La Francia intanto ha deciso di stanziare due milioni di euro in aiuti alimentari. «Questa somma servirà da una parte a sostenere gli sforzi del Programma alimentare mondiale (Pam) che mirano a soddisfare le necessità della popolazione colpita e, dall'altra a sostenere un progetto dell'ong Action contro la fame per la distribuzione di biscotti proteici a più di 18.000 bambini con meno di cinque anni», ha precisato il portavoce del ministero degli Esteri Bernard Valero. Nel pomeriggio di sabato è arrviato nell'isola il C-130 dell'Aeronautica militare italiana con un ospedale da campo e gli equipaggiamenti sanitari necessari. L'ospedale da campo italiano con le 5 tende pneumatiche e la sala operatoria sarà montato a Port-au-Prince vicino all'ospedale pediatrico San Damien della ong Nph Nuestros Pequenos Hermanos - Fondazione Rava, nella zona dell'aeroporto.

Secondo le Nazioni Unite, sono 300mila le persone che il terremoto di Haiti ha lasciato senza casa. Una abitazione su dieci nella capitale Port-au-Prince è stata rasa al suolo.
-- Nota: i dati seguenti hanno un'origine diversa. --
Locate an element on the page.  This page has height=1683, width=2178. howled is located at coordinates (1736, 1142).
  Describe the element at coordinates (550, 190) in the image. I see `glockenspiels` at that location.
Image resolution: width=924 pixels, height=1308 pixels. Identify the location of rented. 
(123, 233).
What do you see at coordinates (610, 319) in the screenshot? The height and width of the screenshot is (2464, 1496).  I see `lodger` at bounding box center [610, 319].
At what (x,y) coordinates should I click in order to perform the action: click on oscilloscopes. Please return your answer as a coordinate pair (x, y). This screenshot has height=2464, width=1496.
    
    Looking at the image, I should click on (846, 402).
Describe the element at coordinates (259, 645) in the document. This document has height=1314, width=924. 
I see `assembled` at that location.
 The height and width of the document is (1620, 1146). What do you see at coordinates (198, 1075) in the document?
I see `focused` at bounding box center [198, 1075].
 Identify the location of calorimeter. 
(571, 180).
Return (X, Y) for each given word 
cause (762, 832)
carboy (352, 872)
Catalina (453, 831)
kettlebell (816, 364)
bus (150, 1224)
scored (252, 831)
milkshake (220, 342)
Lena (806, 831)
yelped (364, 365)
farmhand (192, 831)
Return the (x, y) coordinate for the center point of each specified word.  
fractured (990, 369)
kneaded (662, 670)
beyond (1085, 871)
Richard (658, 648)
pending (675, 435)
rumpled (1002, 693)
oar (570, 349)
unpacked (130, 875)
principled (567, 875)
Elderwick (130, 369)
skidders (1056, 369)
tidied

Da un'ispezione aerea compiuta con un elicottero dell'Onu, emerge che in alcune aree è stato distrutto il 50 per cento degli edifici. «Secondo una prima stima il dieci per cento delle abitazioni non esiste più» ha detto Elisabeth Byrs, portavoce dell'ufficio Onu per il coordinamento degli Affari umanitari, «il che più o meno corrisponde a 300mila persone rimaste senza un tetto».

Oltre agli edifici, il terremoto ha fatto crollare le già fragilissime istituzioni democratiche haitiane. Il presidente René Preval, scampato al crollo della residenza ufficiale, è ricomparso in pubblico ma il caos regna sovrano nella capitale haitiana. In una nazione che nel recente passato ha visto succedersi guerre civili e colpi di stato, il rischio che qualcuno possa approfittare della situazione per conquistare con le armi il potere è alto. Perfino l'ex presidente di Haiti, Jean Bertrand Aristide, che vive in esilio in Sudafrica, si è detto pronto a tornare nel suo paese per «portare aiuto alla ricostruzione».